Assignment = Of the records below, reproduce only the span that opens with the line containing "Task: Select the desktop device preview icon" and closes with the last line.

##### Data shown

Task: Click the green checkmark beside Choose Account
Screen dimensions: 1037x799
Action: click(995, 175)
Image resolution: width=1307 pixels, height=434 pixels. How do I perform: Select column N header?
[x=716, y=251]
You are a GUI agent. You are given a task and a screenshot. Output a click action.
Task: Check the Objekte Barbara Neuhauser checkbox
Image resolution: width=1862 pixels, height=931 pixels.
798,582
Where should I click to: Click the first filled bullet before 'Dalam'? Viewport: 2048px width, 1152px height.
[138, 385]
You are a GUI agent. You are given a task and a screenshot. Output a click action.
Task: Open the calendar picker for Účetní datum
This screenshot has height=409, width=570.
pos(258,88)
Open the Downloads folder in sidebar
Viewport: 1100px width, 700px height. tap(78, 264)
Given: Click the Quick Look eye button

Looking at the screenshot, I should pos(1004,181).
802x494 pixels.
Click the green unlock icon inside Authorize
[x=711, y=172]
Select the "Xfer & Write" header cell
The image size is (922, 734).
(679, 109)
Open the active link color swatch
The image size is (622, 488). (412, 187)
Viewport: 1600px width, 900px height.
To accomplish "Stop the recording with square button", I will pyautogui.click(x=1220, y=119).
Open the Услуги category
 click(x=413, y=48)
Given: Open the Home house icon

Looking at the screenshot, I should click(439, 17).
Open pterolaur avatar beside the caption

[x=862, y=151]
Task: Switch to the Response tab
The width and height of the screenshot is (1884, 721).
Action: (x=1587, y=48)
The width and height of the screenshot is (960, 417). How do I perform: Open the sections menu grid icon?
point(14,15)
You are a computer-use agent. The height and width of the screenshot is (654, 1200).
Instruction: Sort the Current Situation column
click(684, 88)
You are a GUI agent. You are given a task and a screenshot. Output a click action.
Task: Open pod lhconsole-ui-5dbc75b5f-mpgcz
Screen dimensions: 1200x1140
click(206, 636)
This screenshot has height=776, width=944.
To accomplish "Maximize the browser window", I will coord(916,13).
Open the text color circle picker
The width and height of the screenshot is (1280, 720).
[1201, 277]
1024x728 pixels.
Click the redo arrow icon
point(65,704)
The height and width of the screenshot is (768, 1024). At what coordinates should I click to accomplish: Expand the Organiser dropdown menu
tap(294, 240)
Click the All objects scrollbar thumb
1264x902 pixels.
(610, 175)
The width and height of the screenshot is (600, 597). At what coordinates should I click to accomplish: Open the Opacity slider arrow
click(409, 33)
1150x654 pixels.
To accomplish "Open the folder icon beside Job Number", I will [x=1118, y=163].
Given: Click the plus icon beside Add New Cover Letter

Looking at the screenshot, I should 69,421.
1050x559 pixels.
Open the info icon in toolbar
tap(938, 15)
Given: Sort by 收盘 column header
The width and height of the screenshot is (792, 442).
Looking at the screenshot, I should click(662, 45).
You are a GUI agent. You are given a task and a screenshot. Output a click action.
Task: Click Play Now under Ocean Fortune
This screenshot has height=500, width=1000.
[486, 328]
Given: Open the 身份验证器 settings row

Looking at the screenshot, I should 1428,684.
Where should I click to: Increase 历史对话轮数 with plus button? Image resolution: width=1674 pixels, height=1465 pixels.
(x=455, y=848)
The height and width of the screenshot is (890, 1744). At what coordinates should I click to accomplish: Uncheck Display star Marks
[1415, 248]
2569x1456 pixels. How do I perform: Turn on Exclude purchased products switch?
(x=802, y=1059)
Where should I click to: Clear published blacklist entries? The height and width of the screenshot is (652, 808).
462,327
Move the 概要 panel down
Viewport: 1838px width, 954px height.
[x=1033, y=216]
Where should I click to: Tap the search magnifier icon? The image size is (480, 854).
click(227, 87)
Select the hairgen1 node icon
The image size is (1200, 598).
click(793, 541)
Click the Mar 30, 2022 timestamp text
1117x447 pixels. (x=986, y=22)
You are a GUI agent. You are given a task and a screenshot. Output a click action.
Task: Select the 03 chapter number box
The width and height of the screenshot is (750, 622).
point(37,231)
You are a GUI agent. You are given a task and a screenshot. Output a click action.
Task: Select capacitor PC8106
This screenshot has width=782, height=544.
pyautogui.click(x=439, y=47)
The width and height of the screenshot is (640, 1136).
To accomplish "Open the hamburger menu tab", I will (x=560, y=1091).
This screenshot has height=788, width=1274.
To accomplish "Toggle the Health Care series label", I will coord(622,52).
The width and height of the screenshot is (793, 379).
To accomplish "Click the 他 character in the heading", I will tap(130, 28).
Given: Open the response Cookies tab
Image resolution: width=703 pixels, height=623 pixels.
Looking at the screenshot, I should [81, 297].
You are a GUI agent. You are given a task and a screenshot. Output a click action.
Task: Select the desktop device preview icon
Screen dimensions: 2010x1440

##########

Result of this task =
Task: Select the desktop device preview icon
Screen dimensions: 2010x1440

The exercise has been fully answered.